Quantification and Propagation of Uncertainties in Identification of Flame Impulse Response For Thermoacoustic Stability Analysis

[+] Author and Article Information
Shuai Guo

Research Assistant, Student Member of ASME, Professur für Thermofluiddynamik, Technische Universität München, Boltzmannstr. 15, D-85748, Garching, Germany
guo@tfd.mw.tum.de

Camilo F. Silva

Ph.D., Professur für Thermofluiddynamik, Technische Universität München, Boltzmannstr. 15, D-85748, Garching, Germany
silva@tfd.mw.tum.de

Abdulla Ghani

Ph.D., Professur für Thermofluiddynamik, Technische Universität München, Boltzmannstr. 15, D-85748, Garching, Germany
ghani@tfd.mw.tum.de

Wolfgang Polifke

Professor, Ph.D., Professur für Thermofluiddynamik, Technische Universität München, Boltzmannstr. 15, D-85748, Garching, Germany
polifke@tfd.mw.tum.de

1Corresponding author.

ASME doi:10.1115/1.4041652 History: Received August 28, 2018; Revised September 14, 2018

Abstract

Thermoacoustic behavior of a combustion system can be determined numerically via acoustic tools coupled with a model for the flame dynamic response.
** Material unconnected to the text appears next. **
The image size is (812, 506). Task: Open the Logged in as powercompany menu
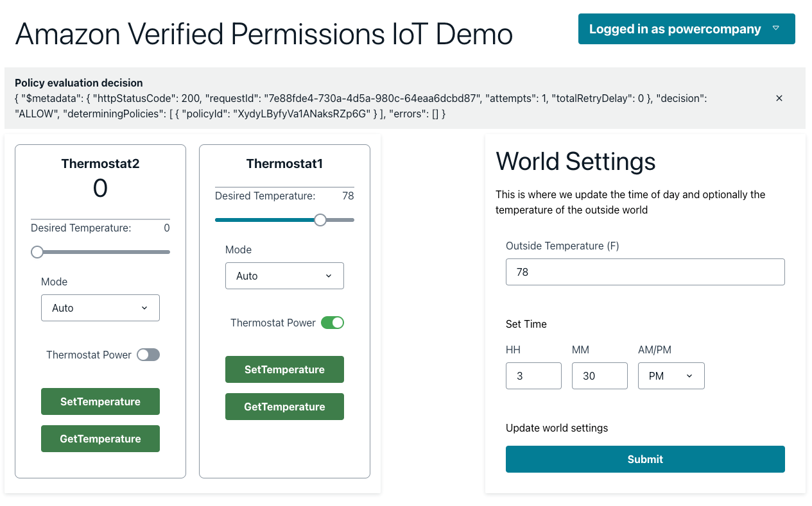click(686, 29)
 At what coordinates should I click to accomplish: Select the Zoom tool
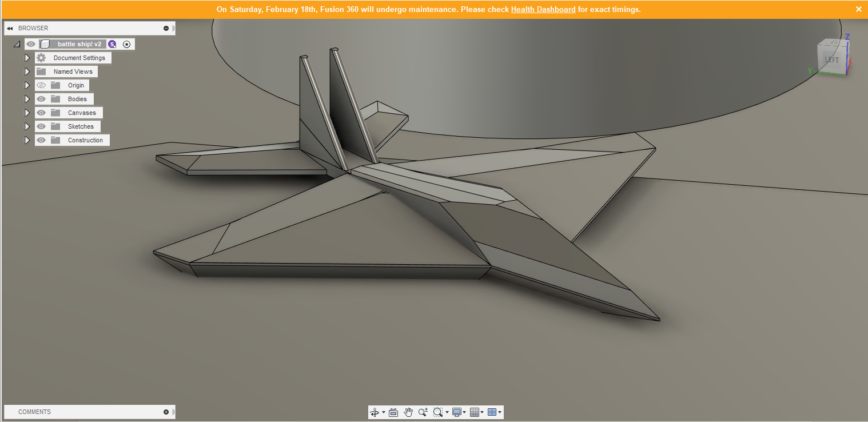423,412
Within such a framework, the flame dynamics can be described by a Finite Impulse Response (FIR) model, which can be derived from LES time series via system identification. However, the estimated FIR model will inevitably contain uncertainties due to low signal-to-noise ratio or finite length of time series. Thus, a necessary step towards reliable thermoacoustic stability analysis is to quantify the impact of uncertainties in FIR model on the growth rate of thermoacoustic modes. There are two practical considerations involved in this topic. First, how to efficiently propagate uncertainties from the FIR model to the modal growth rate of the system, considering it is a high dimensional uncertainty quantification (UQ) problem? Second, since longer CFD simulation time generally leads to less uncertain FIR model identification, how to determine the length of the CFD simulation required to obtain satisfactory confidence? To address these two issues, a dimensional reduction UQ methodology called "Active Subspace'' is employed in the present study. For the first question, Active Subspace is applied to exploit a low-dimensional approximation of the original system, which allows accelerated UQ analysis. Good agreement with Monte Carlo analysis demonstrates the accuracy of the method. For the second question, a procedure based on Active Subspace is proposed, which can serve as an indicator for terminating CFD simulation. The effectiveness of the procedure is verified in the paper.